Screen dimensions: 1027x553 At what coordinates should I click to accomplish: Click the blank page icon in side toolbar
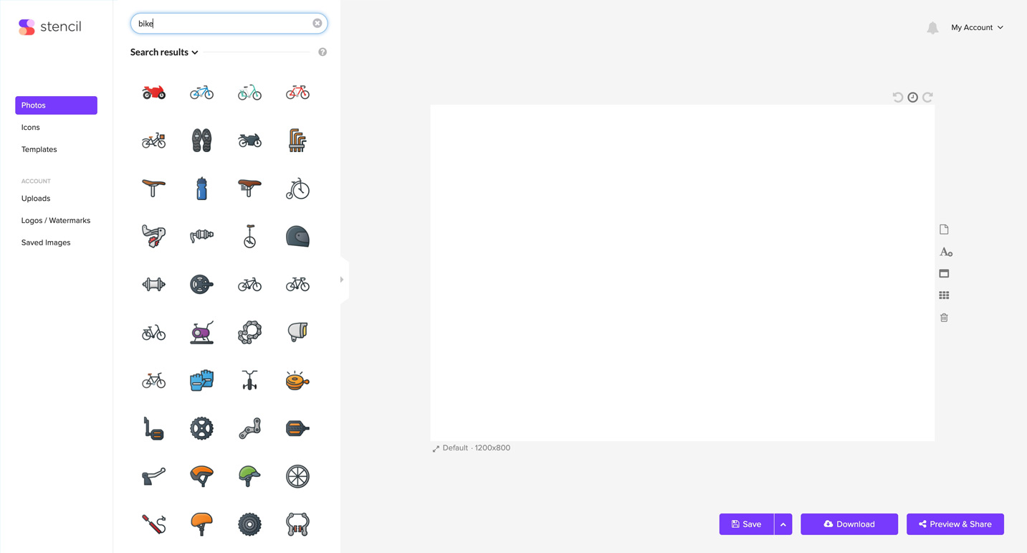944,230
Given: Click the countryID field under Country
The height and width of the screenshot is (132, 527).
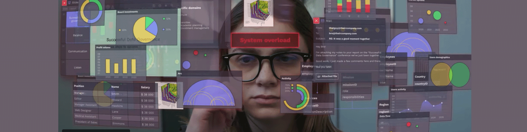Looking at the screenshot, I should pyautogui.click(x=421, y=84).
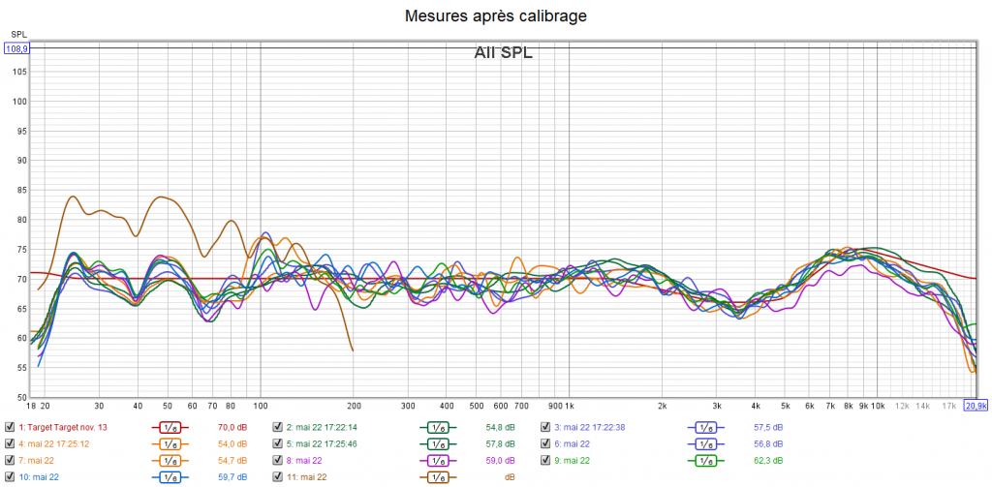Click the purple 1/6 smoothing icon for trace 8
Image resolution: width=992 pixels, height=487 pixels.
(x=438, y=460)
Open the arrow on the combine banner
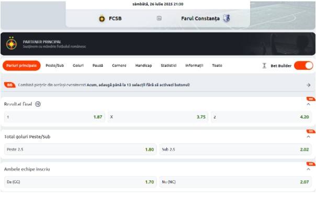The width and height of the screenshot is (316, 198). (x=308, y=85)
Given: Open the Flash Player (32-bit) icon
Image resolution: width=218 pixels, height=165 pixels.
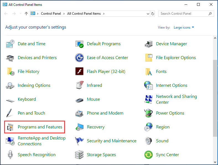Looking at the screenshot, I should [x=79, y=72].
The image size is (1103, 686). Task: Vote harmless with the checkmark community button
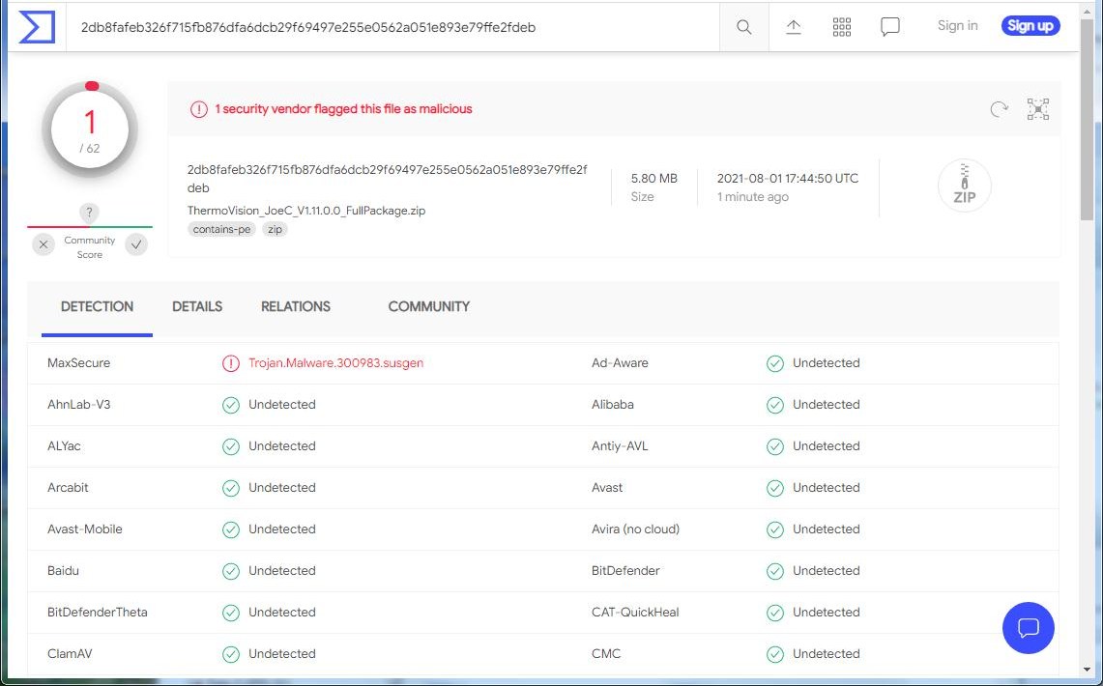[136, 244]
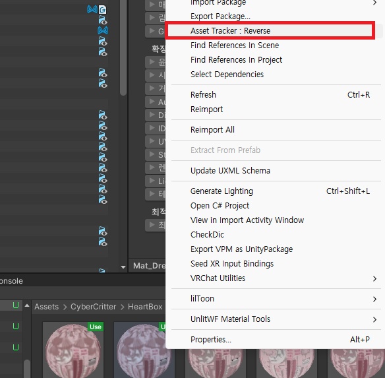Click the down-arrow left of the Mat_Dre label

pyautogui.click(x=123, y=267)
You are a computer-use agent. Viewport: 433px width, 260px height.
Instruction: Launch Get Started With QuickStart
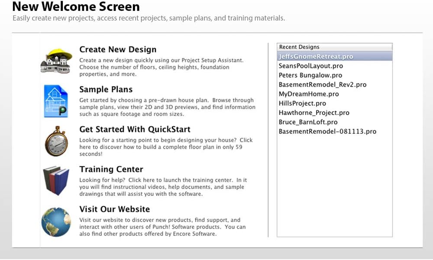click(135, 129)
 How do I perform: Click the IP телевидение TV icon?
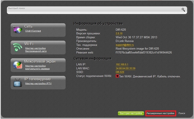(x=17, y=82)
....
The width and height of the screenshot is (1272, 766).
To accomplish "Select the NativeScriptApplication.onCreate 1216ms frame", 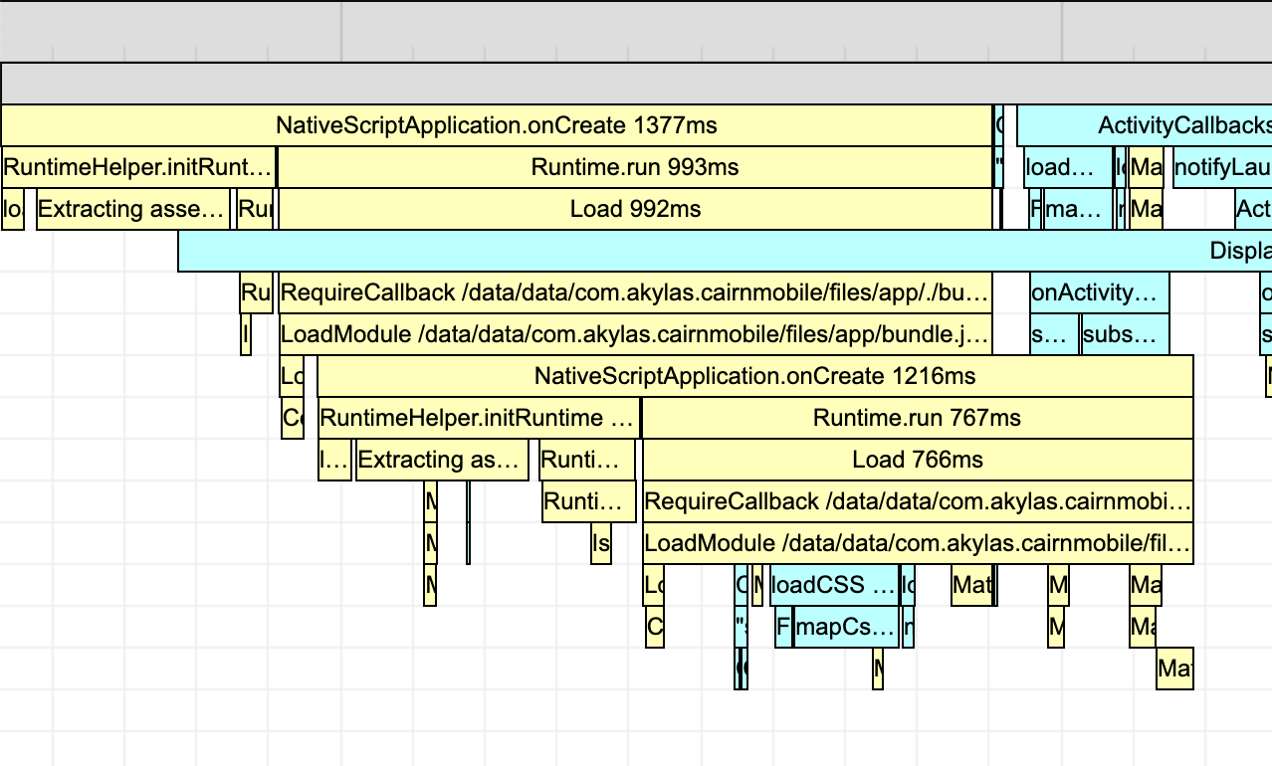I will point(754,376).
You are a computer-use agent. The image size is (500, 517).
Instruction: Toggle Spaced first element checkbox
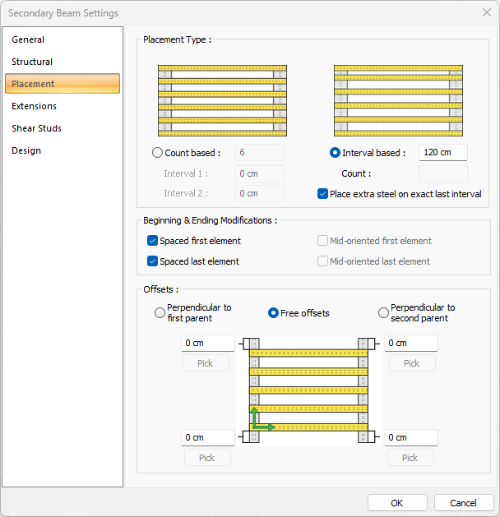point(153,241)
....
▶ [YOUR OBJECTIVE] Only the lines holding the string "Given" are needed; copy each of them from the material above.

▶ [OUTPUT OF THE EXERCISE]
Given: Click the countryID field under Country
Given: Open the Flash Player (32-bit) icon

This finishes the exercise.